I get this premonition of Bud yanking on Wade's balls like he did in the movie to the gangster. I reach across the bar and grab hold of Bud's arm. It is big and muscled. All man. Imperious. Touching him brings back memories I wish to never have. But I grip in harder and yank on him.
"Do you have any idea of the trouble you've got yourself in now?" Wade asks, his voice smug and privileged. I wince at how I think this will affect Bud.
"Bud, stop this. You have no right ..." I say, my voice rising, and I hear panic in its edges.
"You ever touch her again, Romeo, and she will be the last woman you ever touch. You got that?" Bud grates out, still gripping onto Wade's shirt while I'm yanking on Bud's arm.
"You know him, Ann?" Wade asks, a moment later, as he seems to have stopped himself in mid-thought to catch that I've called his attacker by name and seem to be trying to protect Wade.
"He's just leaving. Aren't you, Bud?" I say, now shaking his arm and not making it move but knowing he feels me. "Bud, you are not welcome here and I want you to leave, you bastard."
Bud slowly lets his hand open and Wade pulls away from him, his shirt now free. With Bud's arm no longer engaged in gripping onto Wade's shirt, it goes limp in my clasping hands and I am yanking him toward me. And I realize just as he lets me do that, that Bud is wanting me to be touching him, holding him back, pulling him toward me. His face turns and he is looking in my eyes. There is anger in every speck of light in his irises.
"I ain't leaving, Annie," he says to me. "Not until we deal with this."
"There is nothing to deal with," I say and my insides are quaking. I am afraid and I do not like being afraid.
"This has gone on long enough. I want to talk to you," he says.
"There is nothing to talk about."
He opens his mouth to say something. His eyes turn from angry to confused, like he's wondering what's just happened here. And then they turn just this tiny edge of happy to see me. I know he's thinking that I'll probably just melt to be near him. To have him come in there and play the brutish thug with a guy I'm flirting with.
"Get out," I say.
"Annie ..." he says, his hand now sliding up my arm, touching my elbow. His hand is big and warm. I shake my head at him. "I just want to talk to you. Please."

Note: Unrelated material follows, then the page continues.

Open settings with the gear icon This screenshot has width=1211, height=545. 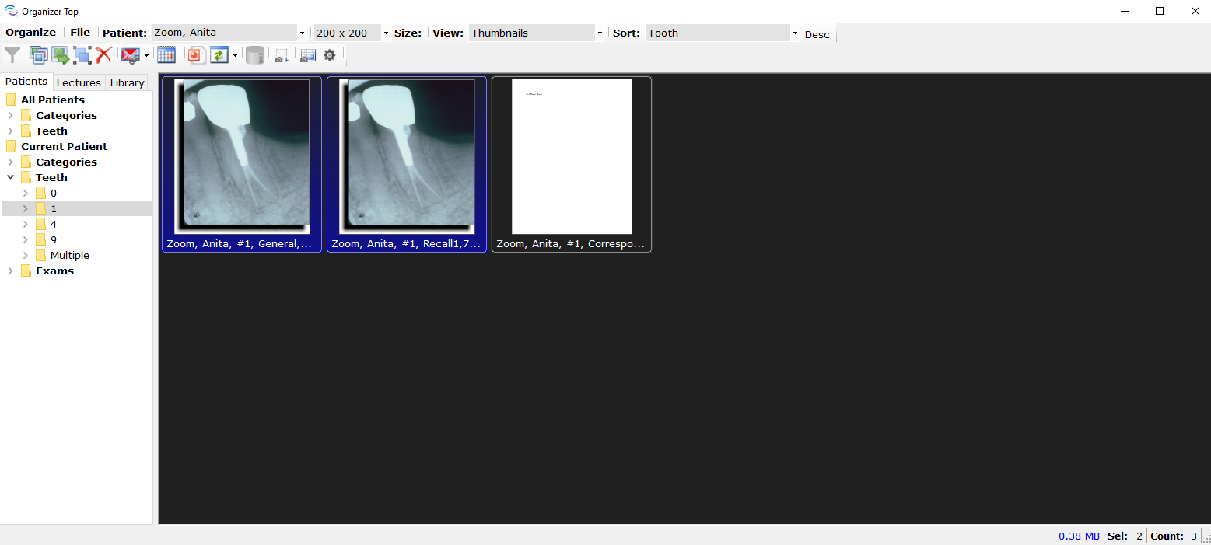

Looking in his eyes, I feel how much I will always be in love with him. How much it hurts to feel that way. I pull myself away from him. This pain is far too much for me. I look around for the cocktail waitress. Of course, about every eye in the place is on us, on me and Bud. Knowing this could be ugly or this could be good but either way, it's gossip material.
But when I snag the cocktail waitress' attention, I give her the high sign to come behind the bar and take over for me. I tell Wade I'm sorry and that this won't take long if he wants to wait but if he wants to go, it's fine, too. I tell Bud I can talk to him in the office.
I'm almost at the office, most of the way down the hall, when Bud's hand circles my elbow and he starts guiding me down to the elevator. No, I tell him. Let's give ourselves a little privacy, he says quietly. I think about that for just long enough for him to move me down to the elevator. And I remember times I've been in the bar and heard the old owner yelling at one of the other bartenders in the office. Maybe nobody will hear me and Bud tonight if we fight this out in the office. But probably they will. And I am far too private a person to want that.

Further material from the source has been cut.